Robert retracts his offer, saying that the way the two girls have handled the situation has made him change his mind; the two girls are all about sales, and they missed out on a sale. The two girls beg for Robert to step back into the deal, and Robert says when an offer is refused, the two girls are biting the hand that offers to feed them.
Kevin says that the two girls are going to enter into the lore of Shark Tank; they entered into the Tank, were made an offer, but had that offer pulled away due to their negotiation tactics. Donna and Rosy Khalife of Surprise Ride leave without an investment from the Sharks.

Shark Tank 2018 Update
Shark Tank 2018 Update

Surprise Ride Now in 2018- The After Shark Tank Update

Surprise Ride is shockingly similar to Toygaroo, which is a bankrupt toy rental business that Mark Cuban and Kevin O’Leary funded in season 2. The main difference between the two is that Surprise Ride is a kids gift subscription service, not a rental service. The fact that nobody invested in Surprise Ride might show that the Sharks learned their lesson.

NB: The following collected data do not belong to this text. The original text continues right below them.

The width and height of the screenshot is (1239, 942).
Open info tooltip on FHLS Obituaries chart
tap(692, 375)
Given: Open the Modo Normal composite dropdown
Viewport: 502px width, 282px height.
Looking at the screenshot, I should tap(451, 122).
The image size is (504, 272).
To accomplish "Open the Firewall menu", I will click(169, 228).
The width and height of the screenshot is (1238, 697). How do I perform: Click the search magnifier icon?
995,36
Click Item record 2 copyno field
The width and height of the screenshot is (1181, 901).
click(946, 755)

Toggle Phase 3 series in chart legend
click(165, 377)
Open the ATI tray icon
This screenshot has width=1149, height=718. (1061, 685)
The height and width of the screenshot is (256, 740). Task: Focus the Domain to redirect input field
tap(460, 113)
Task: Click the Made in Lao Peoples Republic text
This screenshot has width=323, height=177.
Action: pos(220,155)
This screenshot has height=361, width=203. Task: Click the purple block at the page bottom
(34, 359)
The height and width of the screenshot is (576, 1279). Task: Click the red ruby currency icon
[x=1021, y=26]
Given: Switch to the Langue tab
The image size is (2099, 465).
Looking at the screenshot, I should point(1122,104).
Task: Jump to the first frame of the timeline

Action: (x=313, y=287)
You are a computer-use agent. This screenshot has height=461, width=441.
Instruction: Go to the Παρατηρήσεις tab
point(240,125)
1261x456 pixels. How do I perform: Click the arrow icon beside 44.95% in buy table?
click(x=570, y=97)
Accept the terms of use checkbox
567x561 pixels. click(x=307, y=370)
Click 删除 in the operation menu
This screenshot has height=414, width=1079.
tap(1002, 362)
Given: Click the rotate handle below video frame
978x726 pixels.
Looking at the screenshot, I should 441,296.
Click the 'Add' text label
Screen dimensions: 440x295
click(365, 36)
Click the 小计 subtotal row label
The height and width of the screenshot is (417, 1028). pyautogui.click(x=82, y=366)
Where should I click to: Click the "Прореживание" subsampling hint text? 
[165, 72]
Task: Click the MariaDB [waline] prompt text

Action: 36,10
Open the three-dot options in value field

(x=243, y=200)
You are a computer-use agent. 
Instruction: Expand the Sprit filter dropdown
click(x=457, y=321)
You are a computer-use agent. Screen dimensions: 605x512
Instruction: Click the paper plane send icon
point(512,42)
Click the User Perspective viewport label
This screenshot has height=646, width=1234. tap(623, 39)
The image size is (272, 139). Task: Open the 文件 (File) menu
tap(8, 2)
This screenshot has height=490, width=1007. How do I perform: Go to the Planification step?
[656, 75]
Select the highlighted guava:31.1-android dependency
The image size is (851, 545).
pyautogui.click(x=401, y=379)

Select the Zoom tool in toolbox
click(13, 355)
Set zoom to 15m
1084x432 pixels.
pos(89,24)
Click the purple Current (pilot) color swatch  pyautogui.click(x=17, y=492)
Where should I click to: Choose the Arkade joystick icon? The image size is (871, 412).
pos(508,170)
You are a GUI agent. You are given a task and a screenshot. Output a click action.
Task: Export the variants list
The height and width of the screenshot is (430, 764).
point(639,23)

Surprise Ride itself is going extremely strong – of course, the website advertises “As seen on Shark Tank” to pull viewers in, but the premise of the box itself is great. No concrete sales figures can be found, but it is assumed that sales must be strong for the Khalife sisters of Surprise Ride since the website has been recently renovated.

Testimonials from two of the Sharks (Kevin and Lori) can be found on Surprise Ride’s website, as well. I bet the Sharks wish they would have invested.